Please rewrite the stretch of records from the line containing "Click the OPTIONS" through the end of the records as a numbered list, omitting blank lines.

╭─ Supplied material

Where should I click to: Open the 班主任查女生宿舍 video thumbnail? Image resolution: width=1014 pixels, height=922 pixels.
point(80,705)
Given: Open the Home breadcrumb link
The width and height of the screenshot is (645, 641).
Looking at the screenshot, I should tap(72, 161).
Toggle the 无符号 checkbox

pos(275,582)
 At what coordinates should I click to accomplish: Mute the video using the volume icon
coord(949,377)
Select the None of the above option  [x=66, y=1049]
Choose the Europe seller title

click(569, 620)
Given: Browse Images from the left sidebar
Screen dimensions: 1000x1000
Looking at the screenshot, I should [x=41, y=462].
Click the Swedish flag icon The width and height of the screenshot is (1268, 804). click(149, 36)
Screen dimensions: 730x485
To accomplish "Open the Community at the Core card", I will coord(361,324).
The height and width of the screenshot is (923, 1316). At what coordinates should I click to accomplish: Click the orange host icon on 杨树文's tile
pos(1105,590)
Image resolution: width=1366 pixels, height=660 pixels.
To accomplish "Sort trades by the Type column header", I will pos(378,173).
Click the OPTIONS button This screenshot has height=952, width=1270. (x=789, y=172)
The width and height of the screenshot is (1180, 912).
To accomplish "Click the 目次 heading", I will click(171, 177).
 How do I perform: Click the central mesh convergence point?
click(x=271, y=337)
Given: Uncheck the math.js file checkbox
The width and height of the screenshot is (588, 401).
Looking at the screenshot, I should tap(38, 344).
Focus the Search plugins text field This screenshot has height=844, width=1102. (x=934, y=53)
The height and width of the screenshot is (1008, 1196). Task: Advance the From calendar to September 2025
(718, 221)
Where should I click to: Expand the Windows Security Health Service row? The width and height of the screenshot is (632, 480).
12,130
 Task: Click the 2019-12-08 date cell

╰─

**Correct output**
1. Click the OPTIONS button This screenshot has height=952, width=1270. (x=789, y=172)
2. The width and height of the screenshot is (1180, 912).
3. To accomplish "Click the 目次 heading", I will click(171, 177).
4.  How do I perform: Click the central mesh convergence point?
5. click(x=271, y=337)
6. Given: Uncheck the math.js file checkbox
7. The width and height of the screenshot is (588, 401).
8. Looking at the screenshot, I should tap(38, 344).
9. Focus the Search plugins text field This screenshot has height=844, width=1102. (x=934, y=53)
10. The height and width of the screenshot is (1008, 1196). Task: Advance the From calendar to September 2025
11. (718, 221)
12. Where should I click to: Expand the Windows Security Health Service row? The width and height of the screenshot is (632, 480).
13. 12,130
14.  Task: Click the 2019-12-08 date cell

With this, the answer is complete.